_THE TASK_
None of the pictures should appear; the lines from the line containing "Image resolution: width=640" through the last line of the listing must be repeated exactly.

_AVAILABLE DATA_
++++++++++++++++++++

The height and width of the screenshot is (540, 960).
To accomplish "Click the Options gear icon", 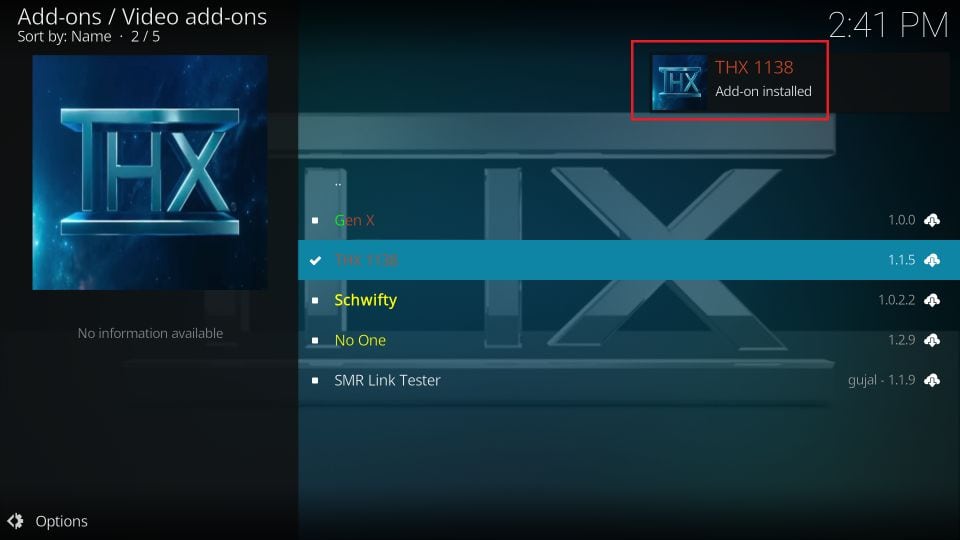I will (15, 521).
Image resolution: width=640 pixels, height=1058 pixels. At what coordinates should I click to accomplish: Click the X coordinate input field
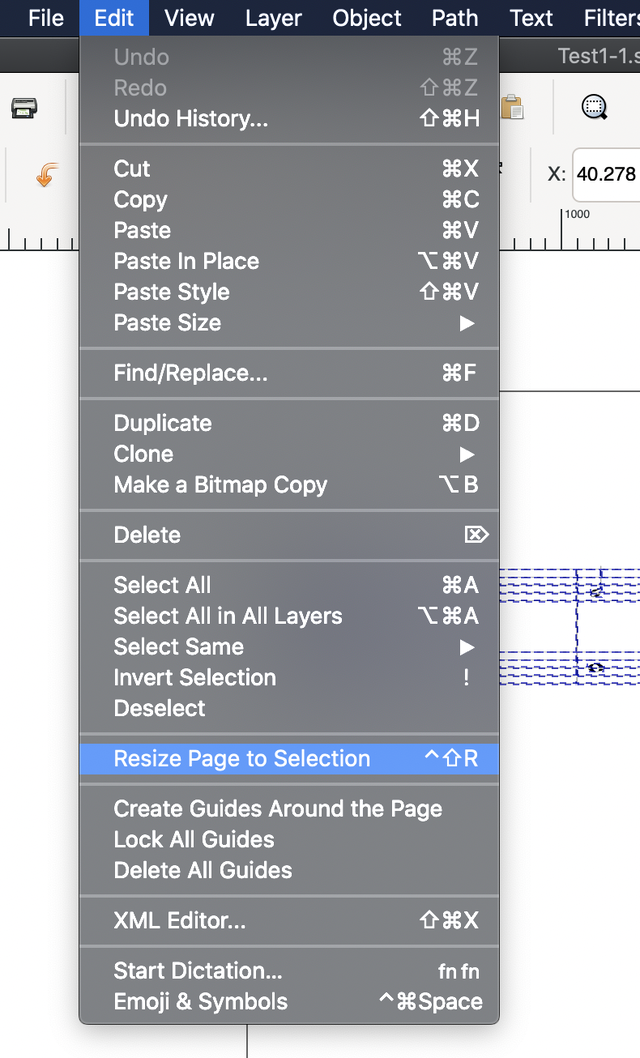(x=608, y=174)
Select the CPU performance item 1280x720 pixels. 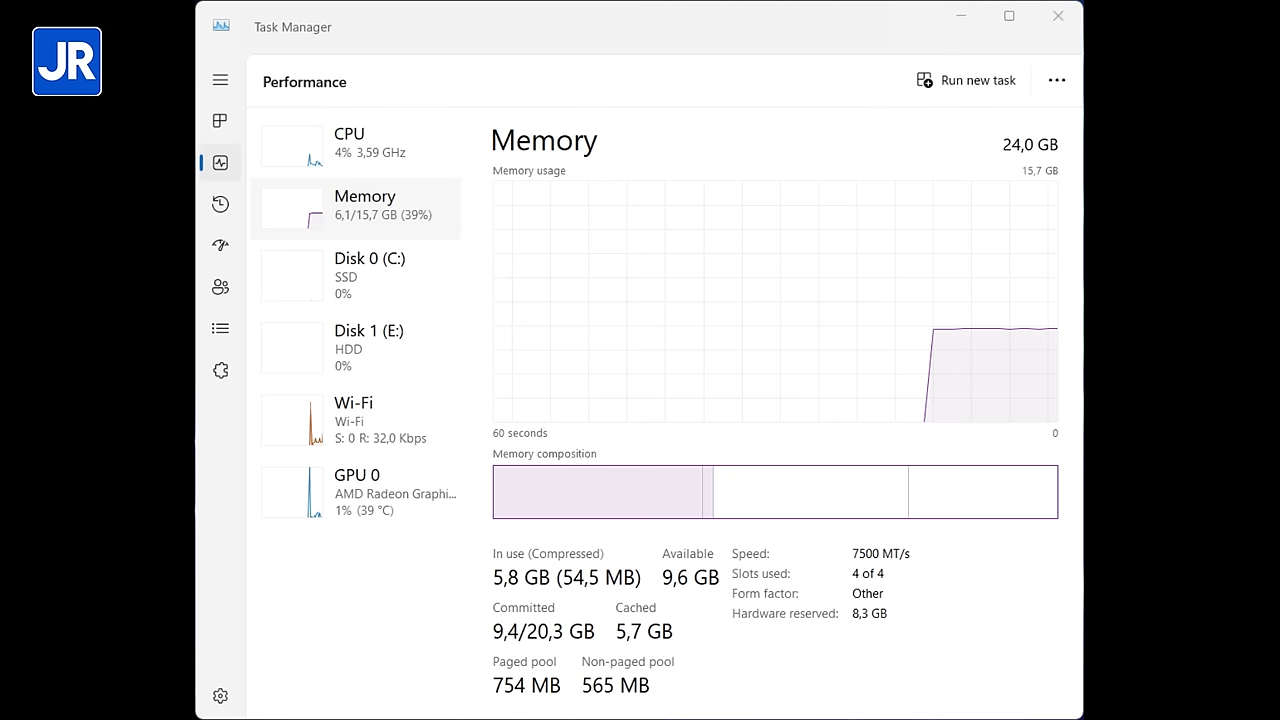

++++++++++++++++++++

_TASK RESPONSE_
Image resolution: width=640 pixels, height=1058 pixels. At what coordinates should I click to accomplish: Click the X coordinate input field
(x=608, y=174)
Select the CPU performance item 1280x720 pixels. 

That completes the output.